== Kutipan Teks ==
________________________

Dia nerocos tetap dalam bahasa Arab sambil menunjuk-nunjuk rokok saya. Dengan senang hati saya sodorkan bungkus rokok kepadanya. Di dalamnya masih tersisa beberapa batang. Pria itu menggelengkan kepalanya. Lalu dia melakukan gerakan seolah membuang rokok di jalan lalu menginjaknya dengan telapak kaki. Saya menoleh ke pemuda Burma tadi.

He told you to shut down your cigarettes, Teman.”

Saya terperangah. Semula saya mengira dia minta rokok kepada saya. Dengan takut-takut saya segera membuang rokok yang sedang saya hisap ke hadapannya. Saya sudah membayangkan bakal dipenjara oleh pemerintah setempat gara-gara merokok di Tanah Suci. Dengan sigap dia segera menginjak rokok tersebut sembari tetap berkata-kata dalam bahasa ibunya. Saya kembali menoleh ke si Burma.

________________________

== Soal a ==
Menurut kutipan teks, dalam bahasa apa pria itu nerocos?
Kutipan teks dan listing ini tidak ada hubungannya satu sama lain.

(Potongan berkas data)

________________________

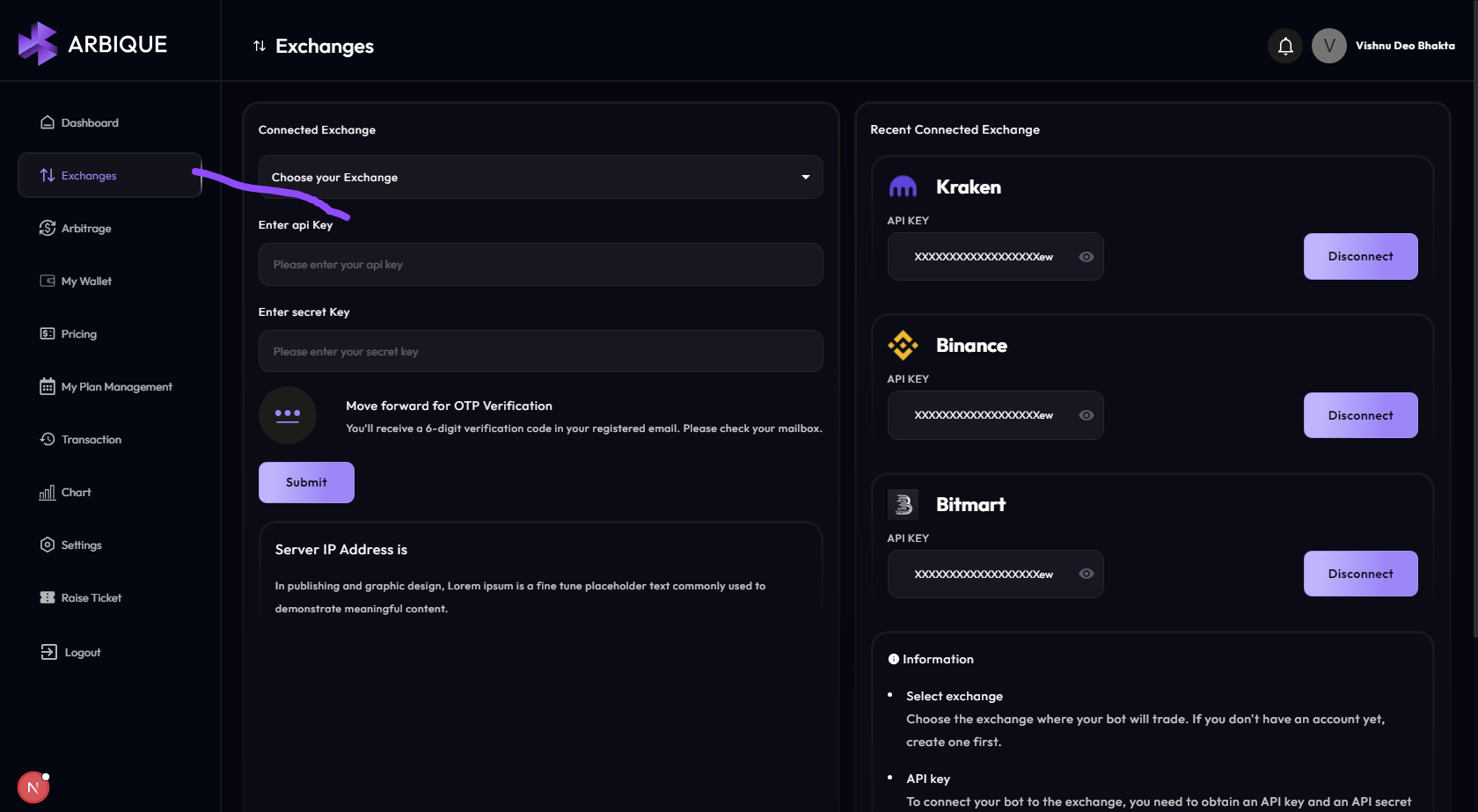Viewport: 1478px width, 812px height.
Task: Open the Arbitrage menu item
Action: pyautogui.click(x=86, y=229)

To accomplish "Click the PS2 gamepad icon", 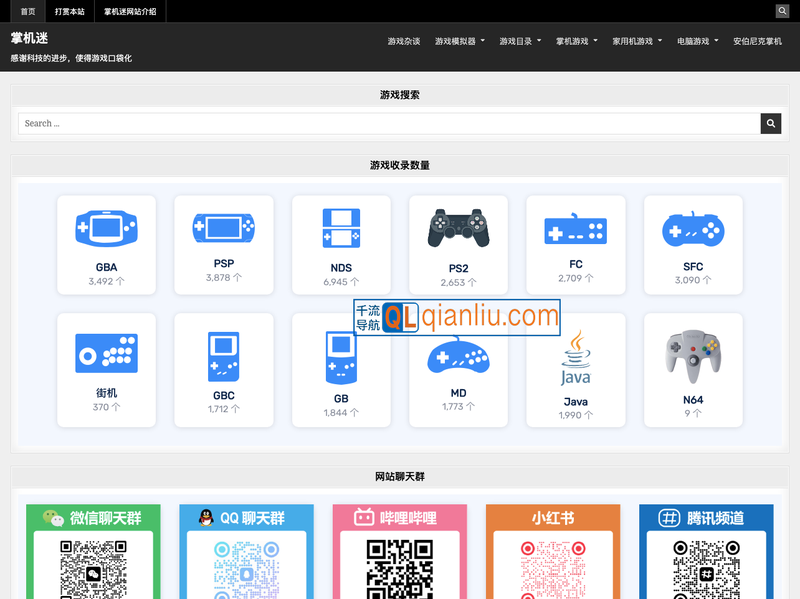I will click(458, 229).
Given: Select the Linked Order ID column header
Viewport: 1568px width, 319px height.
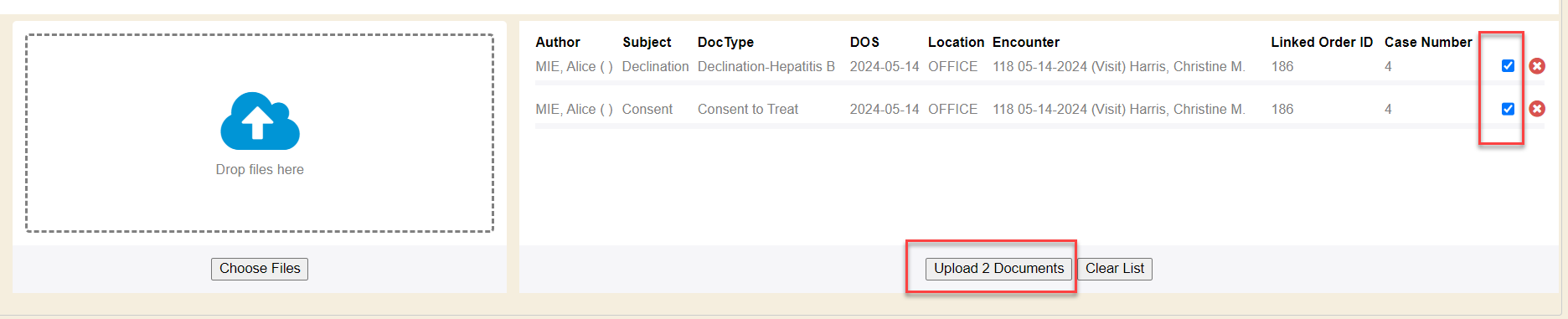Looking at the screenshot, I should click(x=1322, y=42).
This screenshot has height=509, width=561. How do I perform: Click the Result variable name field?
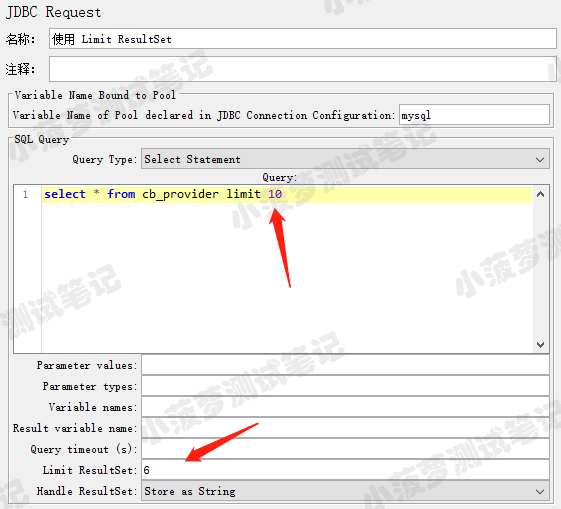point(345,428)
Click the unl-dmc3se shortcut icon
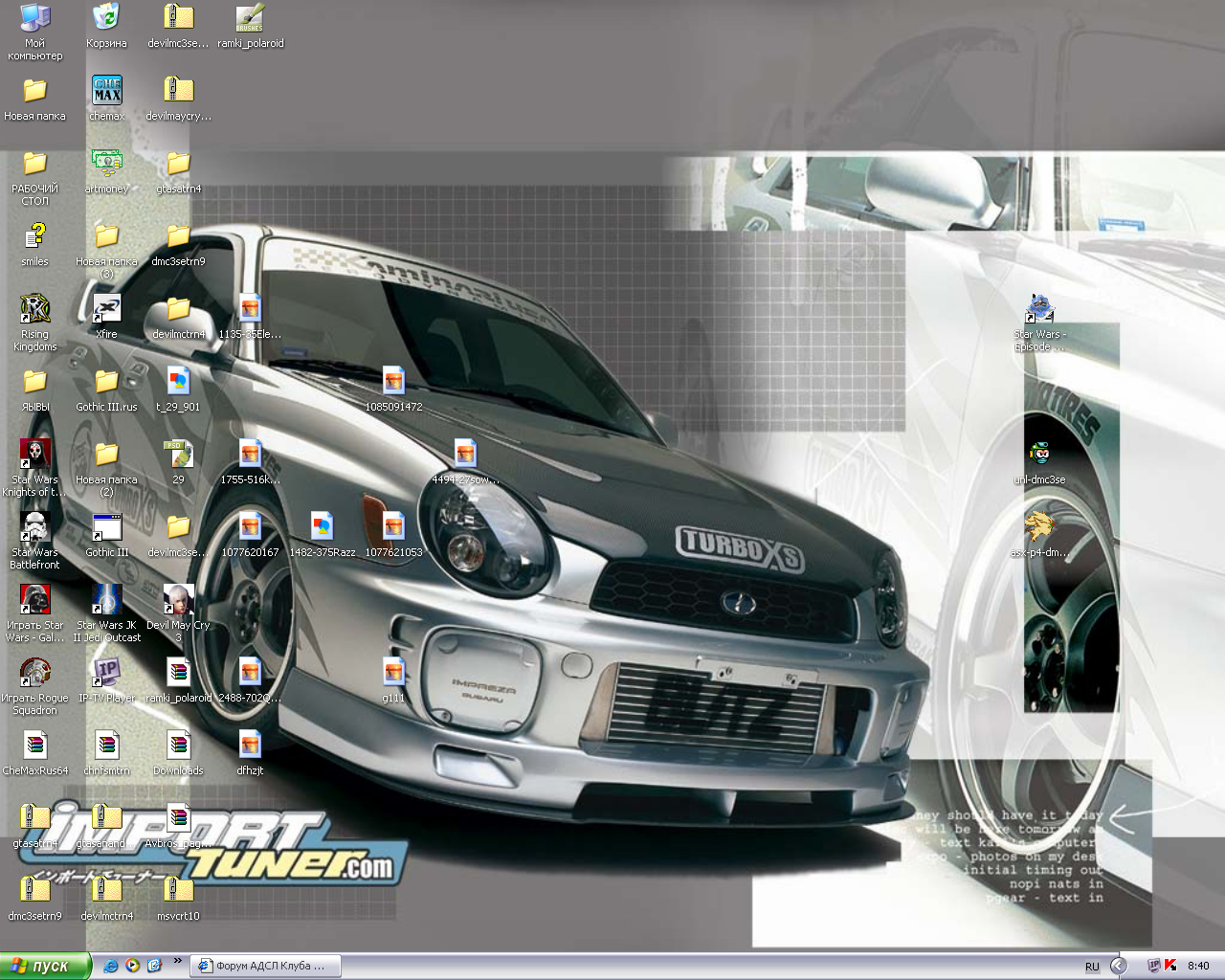 [1039, 455]
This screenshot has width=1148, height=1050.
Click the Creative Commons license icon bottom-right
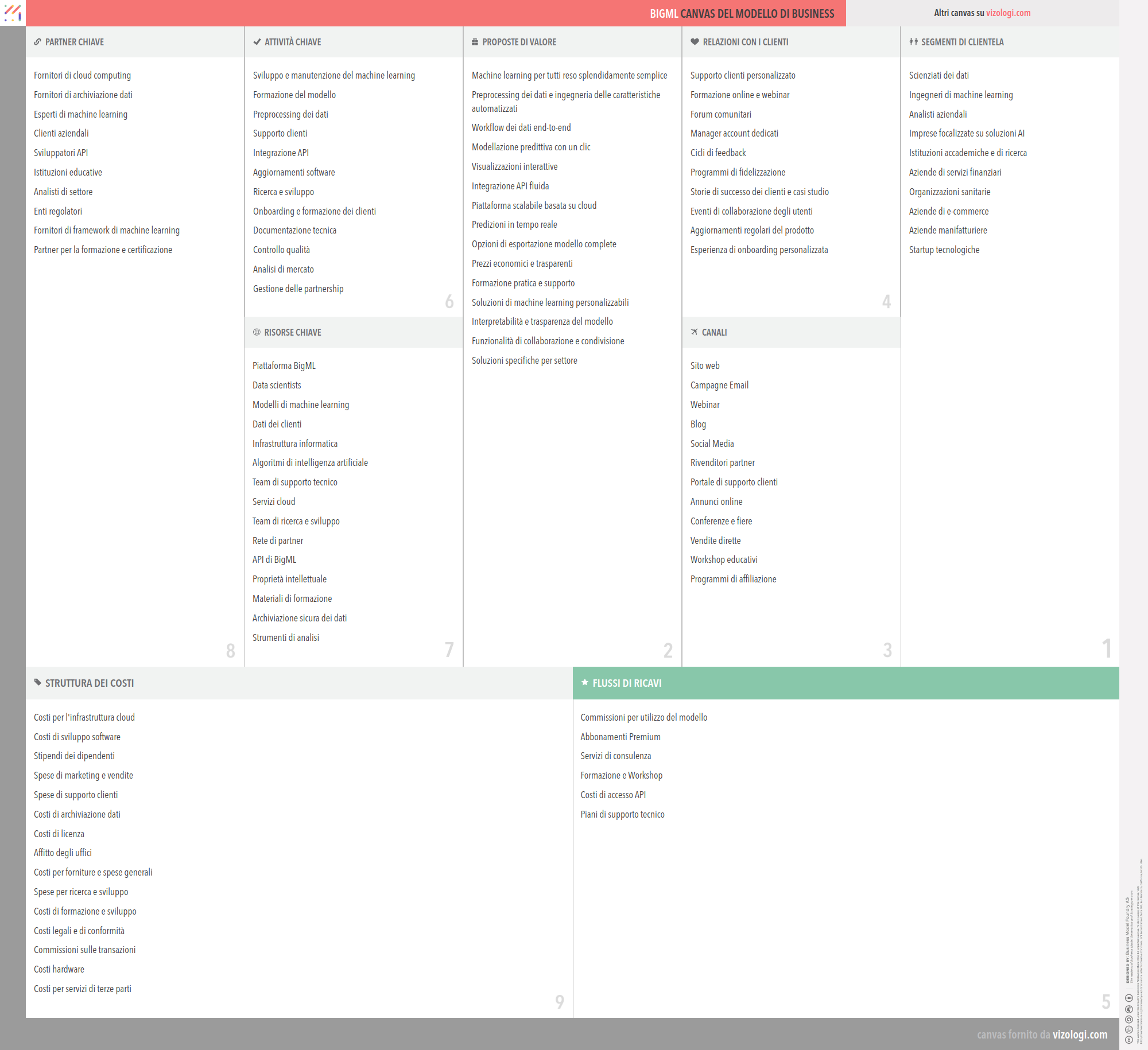(x=1128, y=1039)
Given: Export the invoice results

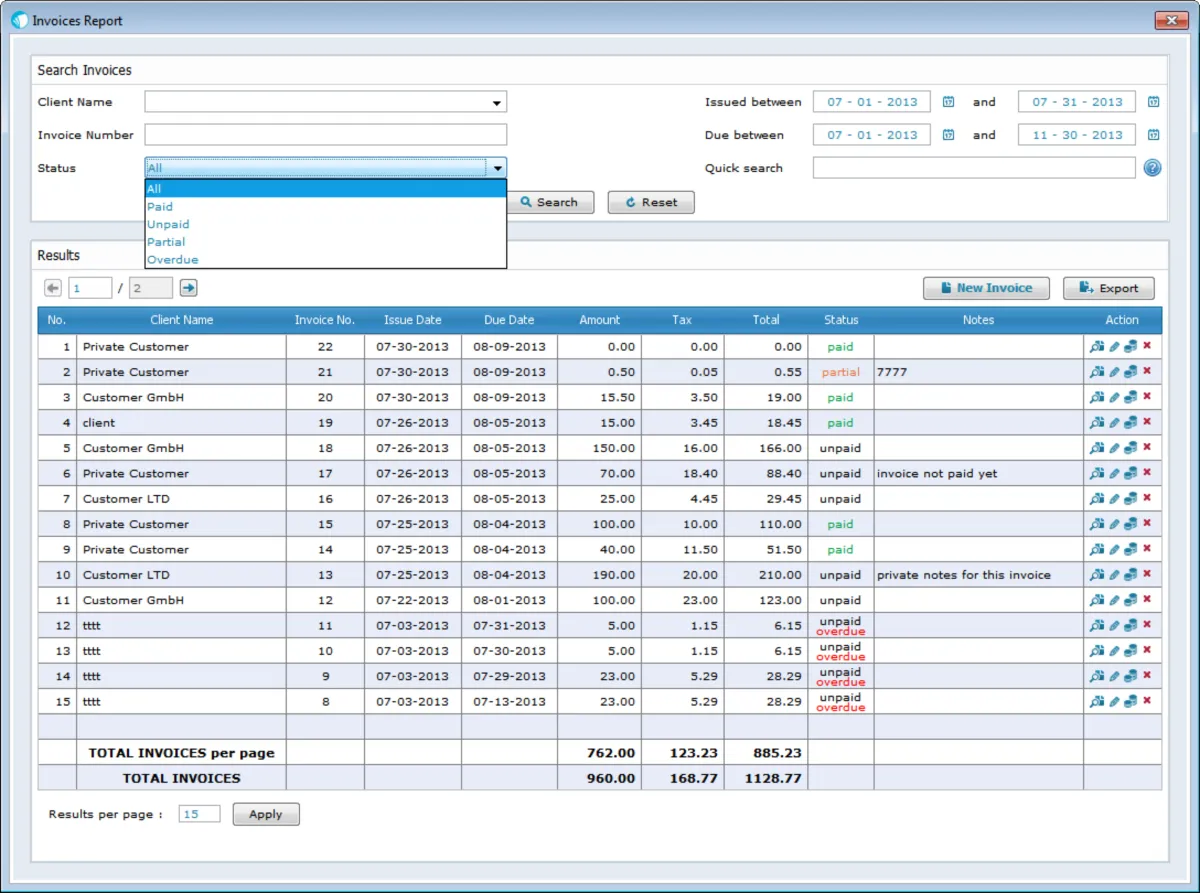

________________________

== Soal b ==
Ganti "screenshot" dengan "image" di bagian listing yang dimulai dari baris berisi "This screenshot has height=509, width=561." sampai akhir listing, dengan kedua ujungnya ikut disertakan. Tulis hanya bagian itu tanpa gambar, dan biarkan sisanya tidak berubah.

== Jawaban a ==
Bahasa Arab.

== Jawaban b ==
This image has height=509, width=561. How do I perform: Click the Result variable name field?
point(345,428)
Click the unl-dmc3se shortcut icon
 [1039, 455]
This image has width=1148, height=1050.
Click the Creative Commons license icon bottom-right
(x=1128, y=1039)
Given: Export the invoice results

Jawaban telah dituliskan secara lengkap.